== DIRECTIONS ==
Of the entries below, restate word for word only the section that runs from the line with "Instruction: Click the Marcin" to the line with "The image size is (1247, 728).", counting both ends.

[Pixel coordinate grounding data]
== Segment start ==

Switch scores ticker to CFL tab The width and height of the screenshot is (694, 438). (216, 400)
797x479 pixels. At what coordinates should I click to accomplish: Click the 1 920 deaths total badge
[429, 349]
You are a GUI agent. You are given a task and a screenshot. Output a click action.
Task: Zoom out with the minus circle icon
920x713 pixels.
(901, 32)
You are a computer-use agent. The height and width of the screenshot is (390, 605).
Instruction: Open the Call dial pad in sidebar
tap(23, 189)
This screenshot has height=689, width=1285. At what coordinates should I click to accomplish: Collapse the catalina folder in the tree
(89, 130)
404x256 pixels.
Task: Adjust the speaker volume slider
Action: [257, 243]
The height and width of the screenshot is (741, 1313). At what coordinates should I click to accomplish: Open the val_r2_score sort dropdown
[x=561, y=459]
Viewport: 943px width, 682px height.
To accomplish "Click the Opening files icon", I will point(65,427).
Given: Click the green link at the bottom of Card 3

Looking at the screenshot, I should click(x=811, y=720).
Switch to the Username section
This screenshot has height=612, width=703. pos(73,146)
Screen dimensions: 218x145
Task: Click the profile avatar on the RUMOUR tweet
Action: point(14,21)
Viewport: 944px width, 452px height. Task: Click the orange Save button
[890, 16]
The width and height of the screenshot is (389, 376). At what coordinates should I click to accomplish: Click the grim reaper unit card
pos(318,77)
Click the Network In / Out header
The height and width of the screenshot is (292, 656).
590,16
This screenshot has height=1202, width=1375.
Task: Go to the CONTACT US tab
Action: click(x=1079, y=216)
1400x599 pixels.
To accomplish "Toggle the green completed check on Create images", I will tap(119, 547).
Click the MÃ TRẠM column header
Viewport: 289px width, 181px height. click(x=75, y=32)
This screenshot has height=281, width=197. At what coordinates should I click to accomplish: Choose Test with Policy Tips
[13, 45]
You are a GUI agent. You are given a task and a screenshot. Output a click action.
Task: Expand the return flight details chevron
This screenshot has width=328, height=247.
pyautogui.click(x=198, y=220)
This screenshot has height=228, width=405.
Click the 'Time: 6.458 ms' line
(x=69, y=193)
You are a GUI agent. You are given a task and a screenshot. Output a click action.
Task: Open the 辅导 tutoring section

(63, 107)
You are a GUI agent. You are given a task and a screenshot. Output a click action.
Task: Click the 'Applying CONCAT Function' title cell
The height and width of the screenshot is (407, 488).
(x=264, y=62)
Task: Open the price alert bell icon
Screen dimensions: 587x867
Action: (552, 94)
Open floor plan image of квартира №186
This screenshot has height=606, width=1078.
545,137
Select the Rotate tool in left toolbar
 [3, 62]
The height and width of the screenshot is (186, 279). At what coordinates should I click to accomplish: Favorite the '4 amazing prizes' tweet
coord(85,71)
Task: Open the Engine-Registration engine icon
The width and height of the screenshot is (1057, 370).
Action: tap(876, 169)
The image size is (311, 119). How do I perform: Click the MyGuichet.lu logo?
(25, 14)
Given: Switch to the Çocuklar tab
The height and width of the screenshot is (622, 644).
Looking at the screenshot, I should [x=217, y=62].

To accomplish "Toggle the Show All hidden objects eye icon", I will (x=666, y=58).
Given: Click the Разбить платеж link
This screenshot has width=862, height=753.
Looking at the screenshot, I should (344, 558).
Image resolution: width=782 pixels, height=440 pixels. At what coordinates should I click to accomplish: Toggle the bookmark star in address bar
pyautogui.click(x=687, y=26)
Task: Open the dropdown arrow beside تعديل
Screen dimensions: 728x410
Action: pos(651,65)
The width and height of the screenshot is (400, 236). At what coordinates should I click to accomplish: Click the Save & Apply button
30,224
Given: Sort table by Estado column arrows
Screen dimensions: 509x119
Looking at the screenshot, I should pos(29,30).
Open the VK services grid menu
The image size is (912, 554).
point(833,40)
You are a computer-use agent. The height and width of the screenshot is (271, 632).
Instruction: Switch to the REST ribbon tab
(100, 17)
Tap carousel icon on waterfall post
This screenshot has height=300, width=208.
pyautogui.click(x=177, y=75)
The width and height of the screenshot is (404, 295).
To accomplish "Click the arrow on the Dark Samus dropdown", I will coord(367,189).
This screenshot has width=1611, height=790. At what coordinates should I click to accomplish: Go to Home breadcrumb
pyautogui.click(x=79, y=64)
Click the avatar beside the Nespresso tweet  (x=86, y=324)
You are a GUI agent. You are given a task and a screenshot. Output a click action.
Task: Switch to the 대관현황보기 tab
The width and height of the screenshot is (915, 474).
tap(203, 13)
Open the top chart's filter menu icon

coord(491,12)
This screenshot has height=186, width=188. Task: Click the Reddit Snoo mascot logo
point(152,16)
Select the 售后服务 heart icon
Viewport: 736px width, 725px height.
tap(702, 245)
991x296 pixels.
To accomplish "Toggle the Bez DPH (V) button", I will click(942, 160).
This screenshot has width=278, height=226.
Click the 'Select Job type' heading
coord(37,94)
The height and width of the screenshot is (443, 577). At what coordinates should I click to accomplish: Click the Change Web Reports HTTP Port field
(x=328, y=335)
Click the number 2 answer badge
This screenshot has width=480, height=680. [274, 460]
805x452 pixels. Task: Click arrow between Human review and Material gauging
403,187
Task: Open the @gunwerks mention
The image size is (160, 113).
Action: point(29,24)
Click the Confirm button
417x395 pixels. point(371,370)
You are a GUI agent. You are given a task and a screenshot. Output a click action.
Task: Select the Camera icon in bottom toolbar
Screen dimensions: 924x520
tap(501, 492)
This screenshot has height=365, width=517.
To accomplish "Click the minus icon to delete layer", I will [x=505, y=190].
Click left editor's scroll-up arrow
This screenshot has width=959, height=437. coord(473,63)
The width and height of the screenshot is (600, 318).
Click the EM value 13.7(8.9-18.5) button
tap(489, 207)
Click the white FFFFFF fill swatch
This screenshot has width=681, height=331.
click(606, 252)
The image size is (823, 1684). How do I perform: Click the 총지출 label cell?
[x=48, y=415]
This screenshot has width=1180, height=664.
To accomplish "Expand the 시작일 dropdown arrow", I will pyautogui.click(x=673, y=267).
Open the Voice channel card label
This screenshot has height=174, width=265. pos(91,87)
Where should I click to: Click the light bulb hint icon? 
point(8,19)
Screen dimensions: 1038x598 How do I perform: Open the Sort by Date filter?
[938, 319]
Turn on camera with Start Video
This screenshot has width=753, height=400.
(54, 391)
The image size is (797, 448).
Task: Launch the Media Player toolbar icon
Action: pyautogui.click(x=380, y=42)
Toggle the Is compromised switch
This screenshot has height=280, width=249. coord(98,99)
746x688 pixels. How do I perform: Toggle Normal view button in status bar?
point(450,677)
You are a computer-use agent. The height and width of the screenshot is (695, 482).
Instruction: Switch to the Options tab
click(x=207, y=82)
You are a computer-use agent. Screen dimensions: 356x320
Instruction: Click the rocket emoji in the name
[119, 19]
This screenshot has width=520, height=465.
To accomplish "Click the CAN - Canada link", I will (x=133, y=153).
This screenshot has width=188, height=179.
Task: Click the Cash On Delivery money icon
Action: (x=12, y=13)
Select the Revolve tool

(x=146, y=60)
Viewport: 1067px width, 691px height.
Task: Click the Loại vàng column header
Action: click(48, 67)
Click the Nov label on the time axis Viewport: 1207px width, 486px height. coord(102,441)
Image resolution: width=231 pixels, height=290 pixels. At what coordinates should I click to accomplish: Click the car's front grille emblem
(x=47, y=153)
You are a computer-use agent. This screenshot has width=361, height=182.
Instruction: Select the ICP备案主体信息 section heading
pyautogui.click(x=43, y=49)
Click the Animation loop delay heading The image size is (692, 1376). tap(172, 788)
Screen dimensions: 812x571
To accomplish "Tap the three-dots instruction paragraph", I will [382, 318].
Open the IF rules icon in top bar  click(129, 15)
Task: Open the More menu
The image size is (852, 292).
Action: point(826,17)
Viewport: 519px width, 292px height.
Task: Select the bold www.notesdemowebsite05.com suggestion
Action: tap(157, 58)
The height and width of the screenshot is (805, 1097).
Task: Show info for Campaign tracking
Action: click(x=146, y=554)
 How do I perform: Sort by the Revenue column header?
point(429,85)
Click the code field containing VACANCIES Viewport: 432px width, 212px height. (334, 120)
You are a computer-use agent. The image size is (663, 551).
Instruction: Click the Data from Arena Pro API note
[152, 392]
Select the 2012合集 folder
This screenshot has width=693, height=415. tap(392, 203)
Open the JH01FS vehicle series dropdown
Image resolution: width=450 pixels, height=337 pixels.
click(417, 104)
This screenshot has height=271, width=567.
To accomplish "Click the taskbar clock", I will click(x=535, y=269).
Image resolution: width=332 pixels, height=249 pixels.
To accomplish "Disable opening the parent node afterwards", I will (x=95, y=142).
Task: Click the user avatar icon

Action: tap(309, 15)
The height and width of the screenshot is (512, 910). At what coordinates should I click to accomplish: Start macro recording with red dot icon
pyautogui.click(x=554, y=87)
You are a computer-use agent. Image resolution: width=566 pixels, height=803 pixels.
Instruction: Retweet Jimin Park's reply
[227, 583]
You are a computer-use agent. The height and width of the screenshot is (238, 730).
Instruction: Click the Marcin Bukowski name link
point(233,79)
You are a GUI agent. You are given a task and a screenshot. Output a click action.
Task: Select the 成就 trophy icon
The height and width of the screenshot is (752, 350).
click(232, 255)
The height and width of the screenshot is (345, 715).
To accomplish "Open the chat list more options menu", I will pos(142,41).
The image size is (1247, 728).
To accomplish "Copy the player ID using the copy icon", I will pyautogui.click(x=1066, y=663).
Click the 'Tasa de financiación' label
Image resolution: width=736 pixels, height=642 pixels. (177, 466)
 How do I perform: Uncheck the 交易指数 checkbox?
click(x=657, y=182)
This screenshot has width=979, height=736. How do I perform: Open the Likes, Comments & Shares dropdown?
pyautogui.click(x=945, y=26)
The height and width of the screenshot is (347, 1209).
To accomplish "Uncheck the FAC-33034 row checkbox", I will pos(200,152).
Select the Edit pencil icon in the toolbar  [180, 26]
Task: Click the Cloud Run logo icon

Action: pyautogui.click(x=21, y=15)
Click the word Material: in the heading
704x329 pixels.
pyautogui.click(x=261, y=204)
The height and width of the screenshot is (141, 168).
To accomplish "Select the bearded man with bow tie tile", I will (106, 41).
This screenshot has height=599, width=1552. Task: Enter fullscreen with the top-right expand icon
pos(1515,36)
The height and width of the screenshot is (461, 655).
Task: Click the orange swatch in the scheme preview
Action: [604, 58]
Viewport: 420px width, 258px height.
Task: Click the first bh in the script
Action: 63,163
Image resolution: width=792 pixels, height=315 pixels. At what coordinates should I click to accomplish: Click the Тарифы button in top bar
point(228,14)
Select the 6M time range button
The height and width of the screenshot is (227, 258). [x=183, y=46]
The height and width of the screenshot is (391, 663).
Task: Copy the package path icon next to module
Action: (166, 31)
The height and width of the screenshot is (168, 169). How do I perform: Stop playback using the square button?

== Segment end ==

== RESULT FOR THIS TASK ==
Instruction: Click the Marcin Bukowski name link
point(233,79)
You are a GUI agent. You are given a task and a screenshot. Output a click action.
Task: Select the 成就 trophy icon
The height and width of the screenshot is (752, 350).
click(232, 255)
The height and width of the screenshot is (345, 715).
To accomplish "Open the chat list more options menu", I will pos(142,41).
The image size is (1247, 728).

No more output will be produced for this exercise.